Your instructions: Set down the entries below exactly; drop the pictures.

++++++++

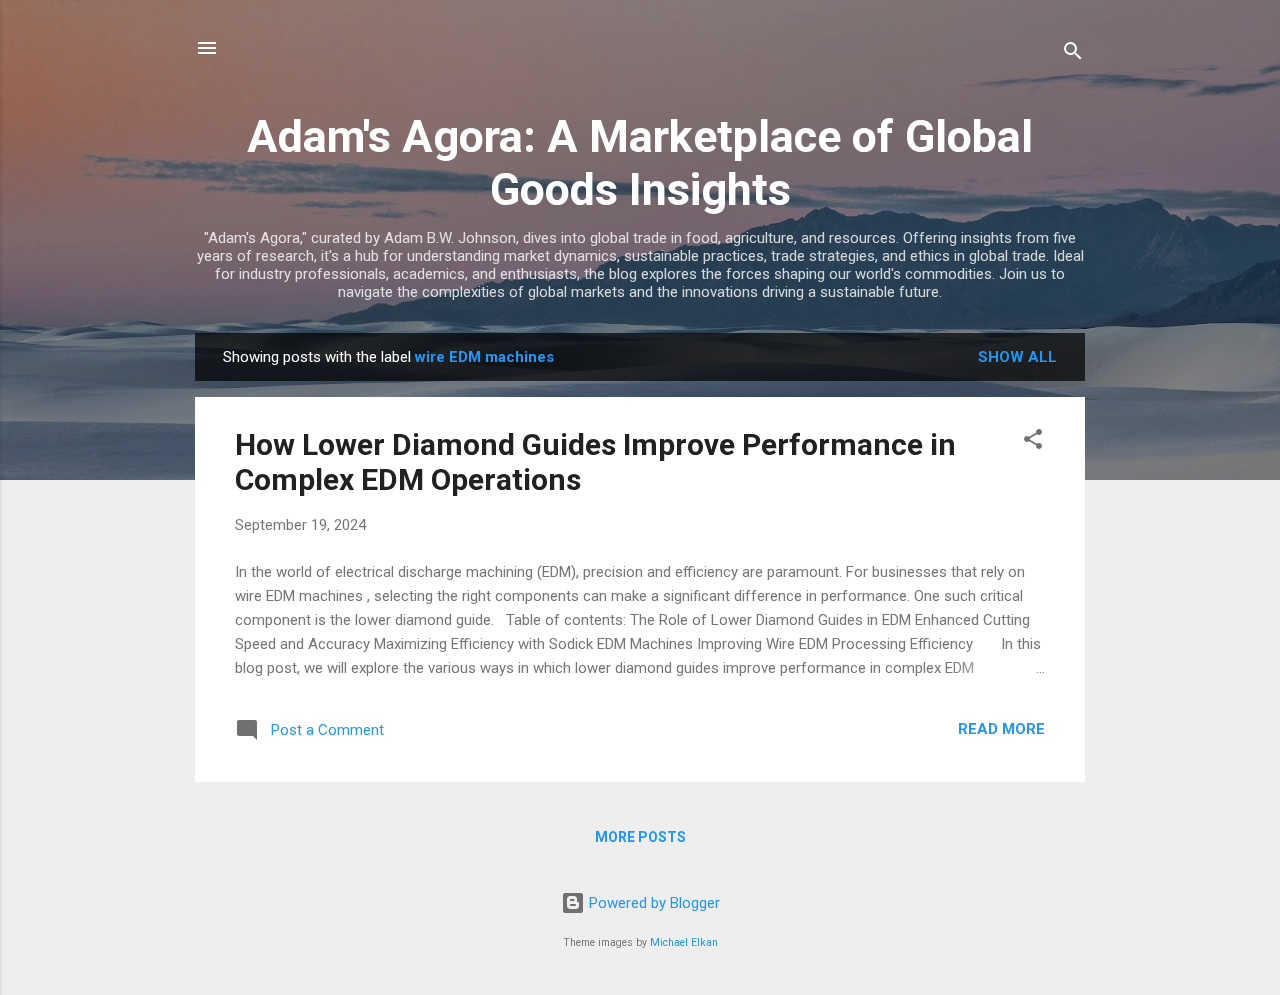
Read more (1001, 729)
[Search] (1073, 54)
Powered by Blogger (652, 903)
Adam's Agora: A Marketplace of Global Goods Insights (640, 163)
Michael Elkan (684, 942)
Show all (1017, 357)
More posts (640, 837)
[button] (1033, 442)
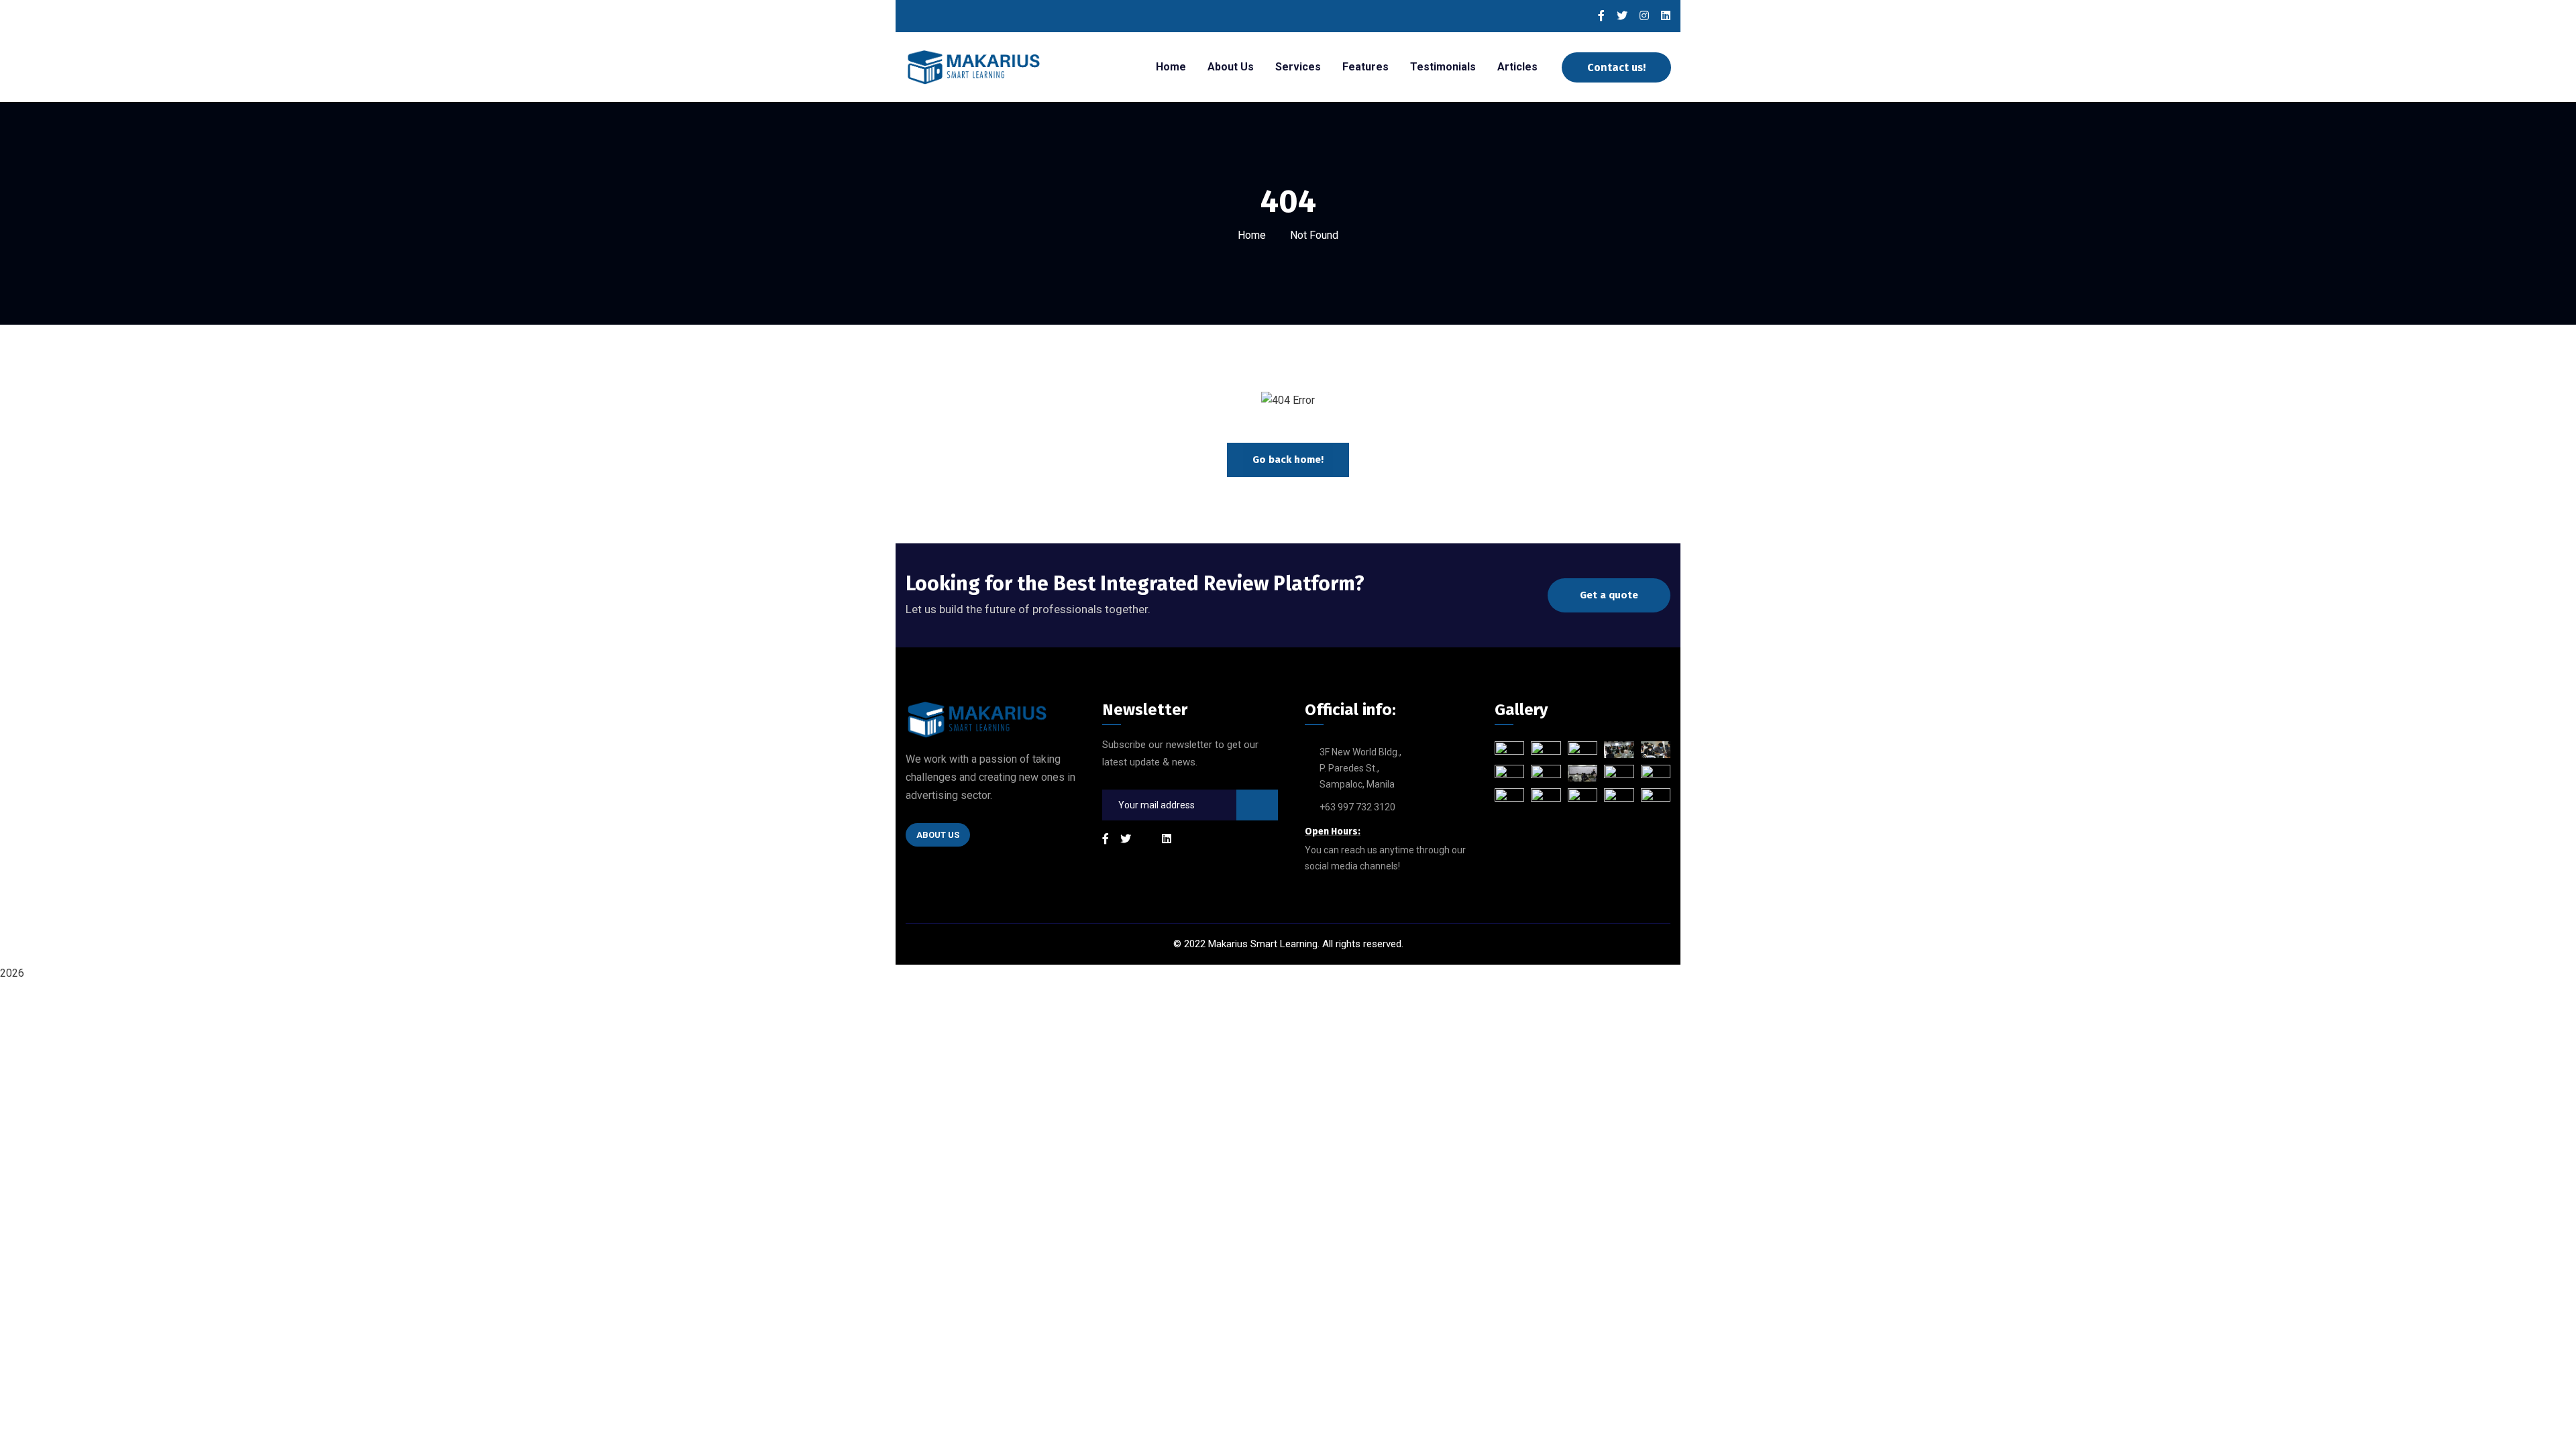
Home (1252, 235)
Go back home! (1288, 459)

++++++++

Result:
Read more (1001, 729)
[Search] (1073, 54)
Powered by Blogger (652, 903)
Adam's Agora: A Marketplace of Global Goods Insights (640, 163)
Michael Elkan (684, 942)
Show all (1017, 357)
More posts (640, 837)
[button] (1033, 442)
Home (1252, 235)
Go back home! (1288, 459)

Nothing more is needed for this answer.